Stock Market Prediction using Python

Stock Market Prediction using Univariate Time Series Models based on Recurrent Neural Networks with Python

Predicting the price of financial assets has fascinated researchers and analysts for many decades. While the traditional prediction methods of technical analysis and fundamental analysis are still widely used, interest is increasingly turning to machine-generated predictions based on deep learning. A contributing factor is that libraries for deep learning, such as Keras or Scikit-Learn, provide easy access to powerful prediction algorithms. With these libraries, anyone with a few programming skills can develop a neural network today. This article shows how that works by creating a univariate model for stock market forecasting in Python. Our model will be a Keras neural network with LSTM layers that produces single-step forecasts for the S&P500 stock market index.

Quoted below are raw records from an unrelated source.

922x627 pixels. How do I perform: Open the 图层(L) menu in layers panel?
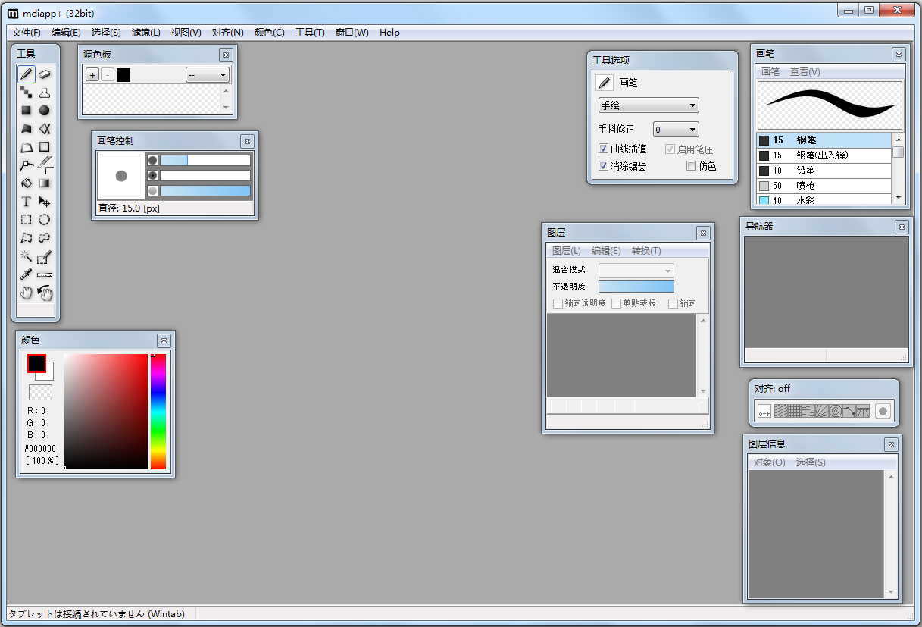tap(565, 250)
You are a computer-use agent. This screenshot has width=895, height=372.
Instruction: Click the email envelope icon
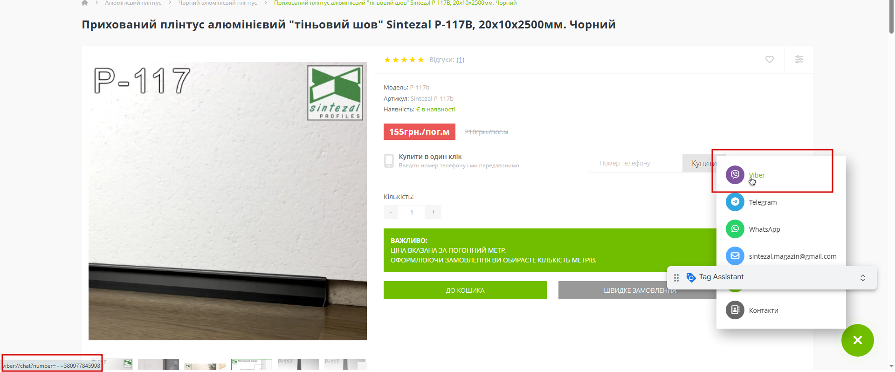click(x=735, y=256)
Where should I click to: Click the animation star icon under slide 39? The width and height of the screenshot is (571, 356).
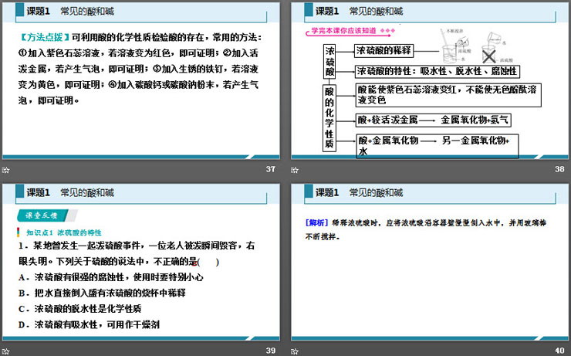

This article is structured as follows: We begin with a brief introduction to univariate modeling and neural networks. Then we start with the coding part and go through all the steps to train a neural network, including data ingestion, data preprocessing, and the design, training, testing, and usage of a predictive neural network model.

Stock market prediction in python
The bulls and the bears

Single-Step Univariate Stock Market Prediction

The prediction approach described in this article is known as single-step single-variate time series forecasting. This approach is similar to technical chart analysis in that it assumes that predicting the price of an asset is fundamentally a time series problem. The goal is to identify patterns in a time series that indicate how the series will develop in the future.

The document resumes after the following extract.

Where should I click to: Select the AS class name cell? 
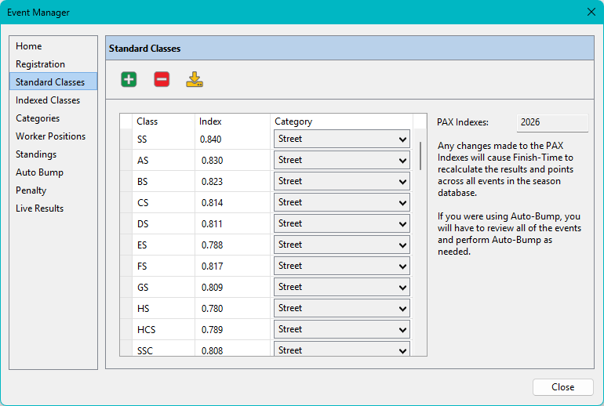pyautogui.click(x=164, y=160)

In this tutorial, we predict the value for a single time-step (1 day). In other words, we consider a single time series of data (single-variate). However, it would also be possible to predict multiple steps or increase the length of the time-step. In both cases, the predictions will range further into the future. I have covered this topic in a separate post on time series forecasting.

We will develop a univariate prediction model that predicts a single feature on historical prices for a specific period. More complex models are multivariate and use additional features such as moving averages, momentum indicators, or market sentiment. I have covered multi-variate stock market prediction in a separate tutorial.

Basics of Neural Networks

Recurrent Neural Networks (RNN) are mighty for analyzing time series. An RRN is a specific form of a neural network. In contrast to a feed-forward neural network, where all the information flows from left to right, RNNs use Long-short-term memory (LSTM)-layers that allow them to recirculate output results back and forth through the network. In the field of time series analysis, this is particularly useful, as it enables an RNN to learn patterns that occur over different periods, e.g., days and months, and potentially overlap, thus often resulting in more accurate predictions.

Exemplary model of a four-layered Neural Network
An exemplary model of a four-layered Neural Network

This article develops a univariate model that uses an RRN architecture with LSTM layers to predict the closing price of the S&P500 index. We need Python programming, the Anaconda environment, and Python packages for data manipulation and analytics to build such a neural network.

Understanding Neural Networks in all depth is not a prerequisite for this tutorial. But if you want to learn more about their architecture and functioning, I can recommend this YouTube video.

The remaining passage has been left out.